Remix.run Logo
I analyzed 571M Amazon reviews to find the most profanity-filled customer rants(burla-cloud.github.io)
64 points by jmp1062 3 days ago | 17 comments
vivzkestrel 3 days ago | parent | next [-]

- i saw your other comment that talks about using an open source dataset but i had to ask

- how would you actually go about loading reviews if you really wanted to

- what kind of system would you need to work around the captcha and stuff

jmp1062 3 days ago | parent [-]

i would probably use Playwright with custom code, create chunks based on similar products, then run it on a large cluster in parallel (https://github.com/Burla-Cloud/burla).

if you have a single worker trying to scrape a shit ton of products back to back to back you're going to get rate limited or their bot detection will catch you.

skyberrys 3 days ago | parent | prev | next [-]

Well the website is kind of useless, but it does suck me in.
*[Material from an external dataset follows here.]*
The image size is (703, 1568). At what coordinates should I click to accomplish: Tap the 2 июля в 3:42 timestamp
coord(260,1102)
I love reading crazy reviews. The only thing that would make it better is if they also included Airbnb reviews.

The second review I read was a customer complaining about profanity in a movie and then writing out all the examples. Who has time for that?

jperryjperry 3 days ago | parent [-]

well well well... take a look at what I just built https://burla-cloud.github.io/airbnb-burla/

skyberrys 3 days ago | parent | next [-]

I must say the reviews you have are more in the horrifying and less in the pretty funny situation. My favorite funny (and bad) review was a host that accused his guest of flipping over all the furniture in the house and the guest was like "why and how would I do this". I still want to know what happened that day. How did all the furniture end up upside down?
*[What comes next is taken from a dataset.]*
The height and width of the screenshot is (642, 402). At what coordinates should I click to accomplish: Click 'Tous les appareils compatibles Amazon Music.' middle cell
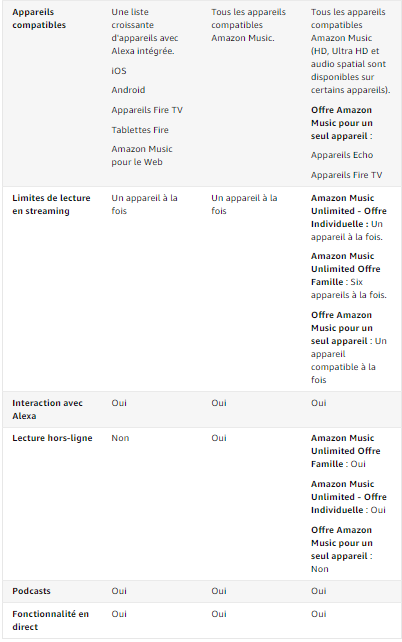(248, 25)
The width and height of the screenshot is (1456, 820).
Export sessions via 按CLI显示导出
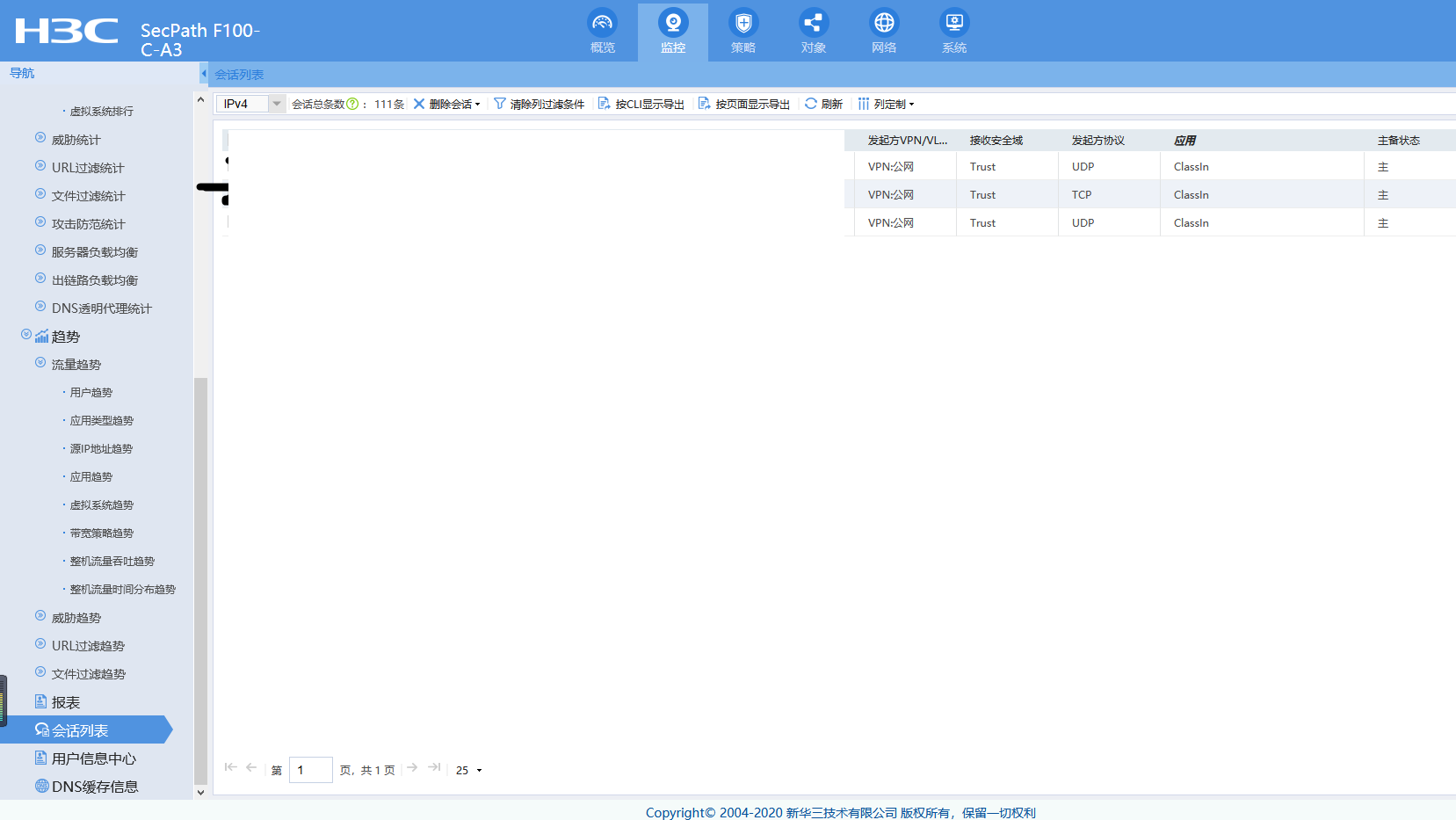[x=641, y=104]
skyberrys 3 days ago | parent | prev [-]

I love it! Endless entertainment and 0 attempts to get me to stay at the Airbnb.
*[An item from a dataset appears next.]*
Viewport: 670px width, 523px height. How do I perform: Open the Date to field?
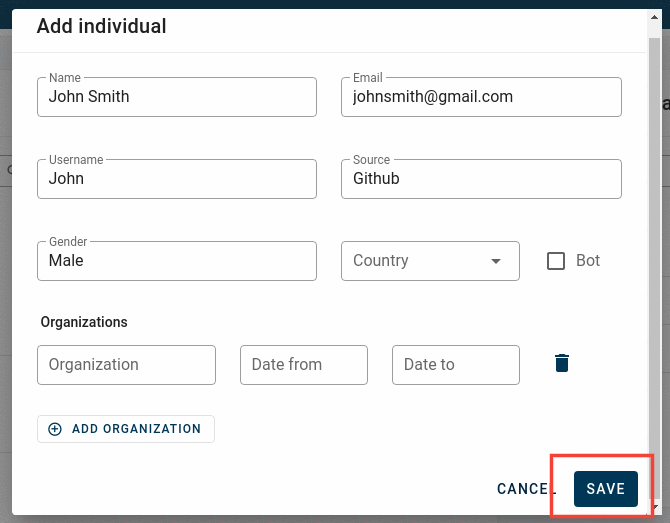point(456,365)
jperryjperry 3 days ago | parent [-]

yeah now that I have the images I want to do some silly shit with it. maybe find the all Airbnbs with satanic decor or like red rooms haha

skyberrys 2 days ago | parent [-]

Find all of the ones with taxidermy in the southwest USA.... It's like all of them. Okay I did find one in Austin without, but it still had cowhide pillows.

reaperducer 2 days ago | parent | prev | next [-]

It does taste exactly like formaldehyde and kerosene swirled around with a bit of gas station kimchi that's been warming down the front of a hobo's pants. How do I know? To give this comment validity, I took the liberty of mixing up that exact concoction, then I went to down the train yard and asked a hobo to warm it up for me right on his swampy, fetid hobo taint.

Loved this until I remembered that these reviews are what AI is trained on and influenced by.

But at least he's employing hobos.

rendaw 2 days ago | parent | prev | next [-]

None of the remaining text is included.